After a while, I realized I was unable to get through it on my own. Sure, I did have a great support system around me, and I even regularly visited a psychotherapist, but I needed someone really specialized in sexual abuse to help me heal. So I found a sex and intimacy therapist and soon we were sitting opposite of each other, me sharing all my thoughts, them guiding me through the work I had to do. My therapist encouraged me to have conversations about my thoughts during sex outside of the bedroom, to come up with safety signals to show my partner when I wanted something to change or stop but was unable to say it out loud (which would happen to me a lot), to practice saying “no” and “stop” in non-sexual settings to get used to it. We talked, or rather I did, a lot, tracing the long line of trauma and how it impacted my being unable to advocate for myself during sex, and how to make the bold, scary, difficult step forward, out of the trauma-influenced road.
The New Reality
I would love to say that everything is a-okay now, trust me, I really would. But trauma after sexual assault is complex and intricate, and it’s not easy to heal from it. I still get incredibly sad and dissociated when I think of how many people only saw me as a body to (ab)use, I struggle with my body image, I get distracted during sex and find it difficult to voice my own need or boundary. But I am coping; much, much better.
I have incorporated a non-verbal safe word gesture into sexual encounters, a simple tap on the other person, as a way to indicate when something isn’t right but I’m unable to say it. Once that is performed, everything stops, and there is a talk about how to proceed – sometimes it means the end of that sexy session, sometimes just a shift in position. Being able to pause and have a moment dedicated only to my safety and comfort is so important, and makes me feel so much safer.
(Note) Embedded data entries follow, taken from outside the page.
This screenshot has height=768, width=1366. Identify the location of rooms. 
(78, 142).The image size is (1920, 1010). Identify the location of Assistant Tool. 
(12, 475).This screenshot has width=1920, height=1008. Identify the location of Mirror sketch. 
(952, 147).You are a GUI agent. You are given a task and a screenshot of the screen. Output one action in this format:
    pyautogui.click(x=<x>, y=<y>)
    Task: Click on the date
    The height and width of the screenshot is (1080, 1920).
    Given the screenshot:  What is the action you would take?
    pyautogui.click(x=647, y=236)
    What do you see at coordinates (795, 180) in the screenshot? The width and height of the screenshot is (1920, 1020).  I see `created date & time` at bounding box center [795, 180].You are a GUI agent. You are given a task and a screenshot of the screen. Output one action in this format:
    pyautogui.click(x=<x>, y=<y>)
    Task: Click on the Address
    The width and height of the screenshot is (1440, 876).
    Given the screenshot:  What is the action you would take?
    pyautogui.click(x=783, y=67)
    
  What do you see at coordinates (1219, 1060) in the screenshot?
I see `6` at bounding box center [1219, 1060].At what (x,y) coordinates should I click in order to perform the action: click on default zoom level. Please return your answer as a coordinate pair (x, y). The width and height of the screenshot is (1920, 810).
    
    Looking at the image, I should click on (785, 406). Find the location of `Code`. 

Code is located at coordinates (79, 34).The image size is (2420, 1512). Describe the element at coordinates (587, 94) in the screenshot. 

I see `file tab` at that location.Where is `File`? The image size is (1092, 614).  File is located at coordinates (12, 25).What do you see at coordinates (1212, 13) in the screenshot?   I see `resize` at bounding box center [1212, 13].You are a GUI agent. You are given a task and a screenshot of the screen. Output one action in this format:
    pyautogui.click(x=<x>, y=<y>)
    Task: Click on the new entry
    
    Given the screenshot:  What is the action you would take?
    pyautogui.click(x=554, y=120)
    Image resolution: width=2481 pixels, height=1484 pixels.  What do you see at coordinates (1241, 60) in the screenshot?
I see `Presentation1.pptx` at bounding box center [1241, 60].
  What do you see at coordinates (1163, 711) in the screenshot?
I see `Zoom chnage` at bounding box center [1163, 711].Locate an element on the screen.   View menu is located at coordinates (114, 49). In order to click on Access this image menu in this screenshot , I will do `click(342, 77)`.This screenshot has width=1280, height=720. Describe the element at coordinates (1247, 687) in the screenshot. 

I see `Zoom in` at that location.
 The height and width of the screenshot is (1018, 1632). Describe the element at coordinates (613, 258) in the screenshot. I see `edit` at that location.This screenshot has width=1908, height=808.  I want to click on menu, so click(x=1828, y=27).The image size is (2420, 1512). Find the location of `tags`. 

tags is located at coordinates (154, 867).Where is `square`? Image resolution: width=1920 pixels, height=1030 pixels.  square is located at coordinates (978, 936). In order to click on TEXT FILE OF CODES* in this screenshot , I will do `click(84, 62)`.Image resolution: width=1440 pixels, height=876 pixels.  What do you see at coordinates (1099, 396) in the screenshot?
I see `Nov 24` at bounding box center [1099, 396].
I try to inform my partner of how I feel about sex when some mood change appears: now I don’t want any penetration, now I do, now I’d rather just masturbated on my own but you can watch me. Speaking of which, I have been embracing mutual masturbation as a form of partnered sex, bringing in my favorite toys, to get used to the concept of associating sex with my own pleasure too. Erotic massages, either solo or by my partner, have been of great help as well – not only do they make me feel much more present in my own body, they bring a new pleasurable sensation.
There is still so much work for me to do, but I know I have the right tools now. I have the understanding of the concept that I deserve pleasure, and that sex is not supposed to hurt, and I also have methods like safe words or using sex toys to give me more autonomy of my body during sex. It will take a while, but it will be better.